Tactusa brevis

Scientific classification
- Domain: Eukaryota
- Kingdom: Animalia
- Phylum: Arthropoda
- Class: Insecta
- Order: Lepidoptera
- Superfamily: Noctuoidea
- Family: Erebidae
- Genus: Tactusa
- Species: T. brevis
- Binomial name: Tactusa brevis Fibiger, 2011

= Tactusa brevis =

- Authority: Fibiger, 2011

Species of moth

Tactusa brevis is a moth of the family Erebidae first described by Michael Fibiger in 2011. It is known from the Chinese provinces of Yunnan and Guizhou.

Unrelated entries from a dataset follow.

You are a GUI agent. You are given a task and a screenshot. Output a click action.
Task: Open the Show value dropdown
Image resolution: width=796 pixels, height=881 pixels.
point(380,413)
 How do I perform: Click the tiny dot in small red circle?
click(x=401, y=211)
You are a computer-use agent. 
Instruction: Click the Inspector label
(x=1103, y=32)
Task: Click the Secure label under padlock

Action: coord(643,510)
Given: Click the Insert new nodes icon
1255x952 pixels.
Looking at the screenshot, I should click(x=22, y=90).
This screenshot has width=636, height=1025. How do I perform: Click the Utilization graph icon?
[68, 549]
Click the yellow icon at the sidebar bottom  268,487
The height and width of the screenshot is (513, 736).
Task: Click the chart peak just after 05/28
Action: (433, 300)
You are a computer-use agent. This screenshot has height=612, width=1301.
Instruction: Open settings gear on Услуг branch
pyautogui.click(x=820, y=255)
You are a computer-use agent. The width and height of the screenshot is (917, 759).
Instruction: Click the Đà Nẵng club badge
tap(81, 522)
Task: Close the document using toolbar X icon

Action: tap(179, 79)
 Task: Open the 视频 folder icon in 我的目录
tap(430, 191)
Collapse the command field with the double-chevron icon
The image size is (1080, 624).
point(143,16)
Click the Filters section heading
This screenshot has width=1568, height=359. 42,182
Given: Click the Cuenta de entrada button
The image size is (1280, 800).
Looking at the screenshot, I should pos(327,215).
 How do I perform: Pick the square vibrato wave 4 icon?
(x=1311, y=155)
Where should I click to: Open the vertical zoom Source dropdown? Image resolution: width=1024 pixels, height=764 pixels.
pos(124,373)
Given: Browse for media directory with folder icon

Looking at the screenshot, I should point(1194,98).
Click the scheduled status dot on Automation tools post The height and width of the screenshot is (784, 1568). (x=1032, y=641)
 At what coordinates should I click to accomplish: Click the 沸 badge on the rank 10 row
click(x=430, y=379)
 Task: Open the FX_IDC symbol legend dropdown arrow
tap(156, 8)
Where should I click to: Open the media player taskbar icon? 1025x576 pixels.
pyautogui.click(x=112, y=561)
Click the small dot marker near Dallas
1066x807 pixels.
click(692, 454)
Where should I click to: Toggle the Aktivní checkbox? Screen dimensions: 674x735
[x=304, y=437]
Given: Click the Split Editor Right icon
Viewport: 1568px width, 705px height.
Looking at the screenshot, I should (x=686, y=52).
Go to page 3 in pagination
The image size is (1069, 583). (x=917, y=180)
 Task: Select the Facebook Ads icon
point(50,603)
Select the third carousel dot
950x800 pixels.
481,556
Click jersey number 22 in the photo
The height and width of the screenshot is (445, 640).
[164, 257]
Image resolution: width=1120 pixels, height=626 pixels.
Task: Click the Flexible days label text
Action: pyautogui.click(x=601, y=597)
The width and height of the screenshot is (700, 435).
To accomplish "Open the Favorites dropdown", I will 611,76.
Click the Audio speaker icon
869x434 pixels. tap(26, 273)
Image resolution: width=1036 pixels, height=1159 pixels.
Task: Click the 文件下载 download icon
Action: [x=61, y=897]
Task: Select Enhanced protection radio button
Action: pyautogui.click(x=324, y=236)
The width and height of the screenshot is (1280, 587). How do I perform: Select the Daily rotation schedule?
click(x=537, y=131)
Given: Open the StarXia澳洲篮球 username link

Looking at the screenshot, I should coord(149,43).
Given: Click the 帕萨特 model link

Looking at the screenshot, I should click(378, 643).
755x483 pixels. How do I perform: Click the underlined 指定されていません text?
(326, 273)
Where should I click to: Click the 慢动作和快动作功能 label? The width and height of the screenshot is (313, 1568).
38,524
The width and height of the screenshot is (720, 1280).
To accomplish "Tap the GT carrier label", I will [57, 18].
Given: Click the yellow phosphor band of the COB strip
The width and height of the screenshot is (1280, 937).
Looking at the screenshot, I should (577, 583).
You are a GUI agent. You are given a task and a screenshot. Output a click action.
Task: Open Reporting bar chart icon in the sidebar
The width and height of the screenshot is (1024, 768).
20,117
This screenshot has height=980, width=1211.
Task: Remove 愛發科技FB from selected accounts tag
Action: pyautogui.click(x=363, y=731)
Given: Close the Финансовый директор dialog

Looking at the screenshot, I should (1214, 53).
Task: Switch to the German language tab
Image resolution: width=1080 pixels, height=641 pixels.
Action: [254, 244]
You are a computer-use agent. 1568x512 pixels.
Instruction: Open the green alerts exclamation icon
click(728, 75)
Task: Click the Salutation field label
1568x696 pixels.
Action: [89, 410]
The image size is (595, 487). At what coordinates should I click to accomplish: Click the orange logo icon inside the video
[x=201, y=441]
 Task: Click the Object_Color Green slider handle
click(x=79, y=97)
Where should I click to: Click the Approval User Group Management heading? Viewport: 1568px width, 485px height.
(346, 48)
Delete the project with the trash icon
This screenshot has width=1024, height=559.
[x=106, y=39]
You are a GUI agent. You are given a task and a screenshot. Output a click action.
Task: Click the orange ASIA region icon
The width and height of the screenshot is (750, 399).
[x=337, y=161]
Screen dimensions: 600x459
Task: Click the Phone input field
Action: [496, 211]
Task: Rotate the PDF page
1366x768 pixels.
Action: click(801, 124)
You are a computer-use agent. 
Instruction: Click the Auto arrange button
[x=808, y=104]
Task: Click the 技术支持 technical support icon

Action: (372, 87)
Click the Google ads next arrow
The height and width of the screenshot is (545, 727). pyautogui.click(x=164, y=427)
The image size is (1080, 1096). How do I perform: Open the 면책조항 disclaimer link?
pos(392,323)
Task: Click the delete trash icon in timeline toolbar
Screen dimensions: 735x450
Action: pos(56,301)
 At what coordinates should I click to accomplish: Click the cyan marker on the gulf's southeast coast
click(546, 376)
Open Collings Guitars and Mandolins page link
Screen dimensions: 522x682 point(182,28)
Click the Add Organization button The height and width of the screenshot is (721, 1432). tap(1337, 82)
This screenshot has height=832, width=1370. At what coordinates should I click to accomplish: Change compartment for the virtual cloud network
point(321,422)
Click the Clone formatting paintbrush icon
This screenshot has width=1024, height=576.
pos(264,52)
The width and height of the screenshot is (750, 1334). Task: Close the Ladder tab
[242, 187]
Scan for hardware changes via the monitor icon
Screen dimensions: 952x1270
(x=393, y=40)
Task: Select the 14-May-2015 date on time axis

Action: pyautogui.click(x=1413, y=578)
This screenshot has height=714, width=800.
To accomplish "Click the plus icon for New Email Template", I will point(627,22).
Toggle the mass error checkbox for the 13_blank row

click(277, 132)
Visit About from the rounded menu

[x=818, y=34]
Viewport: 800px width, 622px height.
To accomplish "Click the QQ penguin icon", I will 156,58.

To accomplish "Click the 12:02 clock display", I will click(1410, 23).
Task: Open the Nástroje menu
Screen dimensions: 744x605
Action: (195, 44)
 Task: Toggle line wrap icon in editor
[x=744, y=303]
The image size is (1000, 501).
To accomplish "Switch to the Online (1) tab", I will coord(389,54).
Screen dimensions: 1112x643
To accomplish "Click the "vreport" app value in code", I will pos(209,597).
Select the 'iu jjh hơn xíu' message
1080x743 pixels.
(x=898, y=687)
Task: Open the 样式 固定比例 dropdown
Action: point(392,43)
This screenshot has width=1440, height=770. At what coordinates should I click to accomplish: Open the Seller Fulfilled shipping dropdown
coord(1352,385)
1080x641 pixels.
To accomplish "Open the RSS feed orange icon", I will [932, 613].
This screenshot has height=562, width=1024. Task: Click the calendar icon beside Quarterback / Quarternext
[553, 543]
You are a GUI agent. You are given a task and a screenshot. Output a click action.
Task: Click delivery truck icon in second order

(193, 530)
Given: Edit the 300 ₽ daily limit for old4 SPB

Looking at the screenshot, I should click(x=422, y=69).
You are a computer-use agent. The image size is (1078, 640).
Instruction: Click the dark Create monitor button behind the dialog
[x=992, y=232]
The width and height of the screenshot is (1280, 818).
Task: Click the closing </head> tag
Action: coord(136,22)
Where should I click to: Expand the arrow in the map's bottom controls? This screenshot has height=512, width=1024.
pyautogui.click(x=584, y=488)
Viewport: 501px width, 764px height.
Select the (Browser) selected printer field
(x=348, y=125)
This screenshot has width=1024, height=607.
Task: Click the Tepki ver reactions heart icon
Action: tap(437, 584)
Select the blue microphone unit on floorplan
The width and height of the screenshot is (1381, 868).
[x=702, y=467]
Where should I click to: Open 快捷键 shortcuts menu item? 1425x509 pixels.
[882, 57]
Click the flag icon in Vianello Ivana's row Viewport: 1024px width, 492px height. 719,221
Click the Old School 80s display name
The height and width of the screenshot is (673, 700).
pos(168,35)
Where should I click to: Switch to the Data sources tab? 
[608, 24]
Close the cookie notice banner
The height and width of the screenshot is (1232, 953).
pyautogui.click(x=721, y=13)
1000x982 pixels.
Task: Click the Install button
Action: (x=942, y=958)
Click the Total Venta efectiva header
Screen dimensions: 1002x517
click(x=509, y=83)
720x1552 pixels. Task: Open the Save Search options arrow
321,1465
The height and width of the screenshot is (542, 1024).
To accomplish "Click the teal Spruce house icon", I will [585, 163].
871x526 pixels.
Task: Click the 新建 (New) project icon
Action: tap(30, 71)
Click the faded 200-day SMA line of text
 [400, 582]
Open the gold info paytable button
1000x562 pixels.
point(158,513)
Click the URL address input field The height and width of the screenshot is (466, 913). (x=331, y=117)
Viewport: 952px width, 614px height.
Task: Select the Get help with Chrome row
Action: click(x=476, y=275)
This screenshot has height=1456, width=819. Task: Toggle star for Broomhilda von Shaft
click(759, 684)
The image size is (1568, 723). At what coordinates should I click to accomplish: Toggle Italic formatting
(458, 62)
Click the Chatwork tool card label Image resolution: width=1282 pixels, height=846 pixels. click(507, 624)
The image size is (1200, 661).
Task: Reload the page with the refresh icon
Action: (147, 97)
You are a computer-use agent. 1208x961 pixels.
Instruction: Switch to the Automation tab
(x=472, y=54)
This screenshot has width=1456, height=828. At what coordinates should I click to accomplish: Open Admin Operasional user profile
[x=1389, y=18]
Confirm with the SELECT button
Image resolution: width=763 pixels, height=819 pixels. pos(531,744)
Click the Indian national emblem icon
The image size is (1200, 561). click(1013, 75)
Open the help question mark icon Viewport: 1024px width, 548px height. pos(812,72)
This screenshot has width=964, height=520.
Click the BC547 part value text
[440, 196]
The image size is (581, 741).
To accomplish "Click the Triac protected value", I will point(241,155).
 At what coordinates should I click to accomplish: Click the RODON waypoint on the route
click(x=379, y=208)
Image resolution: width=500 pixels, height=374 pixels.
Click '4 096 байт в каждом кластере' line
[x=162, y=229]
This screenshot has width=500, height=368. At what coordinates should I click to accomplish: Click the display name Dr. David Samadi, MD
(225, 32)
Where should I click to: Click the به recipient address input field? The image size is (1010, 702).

The wingspan is 11–12 mm. The forewings are narrow. The head, patagia and base of the costa are black and the ground colour of the forewings is brown, with a dark brown costal-medial patch, and with a dark brown subterminal and terminal area, including fringes. The crosslines are black and the subterminal line is broad and the terminal line is marked by black interveinial dots. The reniform stigma is beige yellow, outlined by black. The hindwings are unicolorous grey, with a discal spot. The fringes are grey. The ventral surface is unicolorous light brown.

The biotope consists of a moist, mainly broad-leaf forest, with bushes and herbaceous plants, close to a river. The Mojiang collecting site is a large ravine with a brook. All specimens were collected at light in mid-September.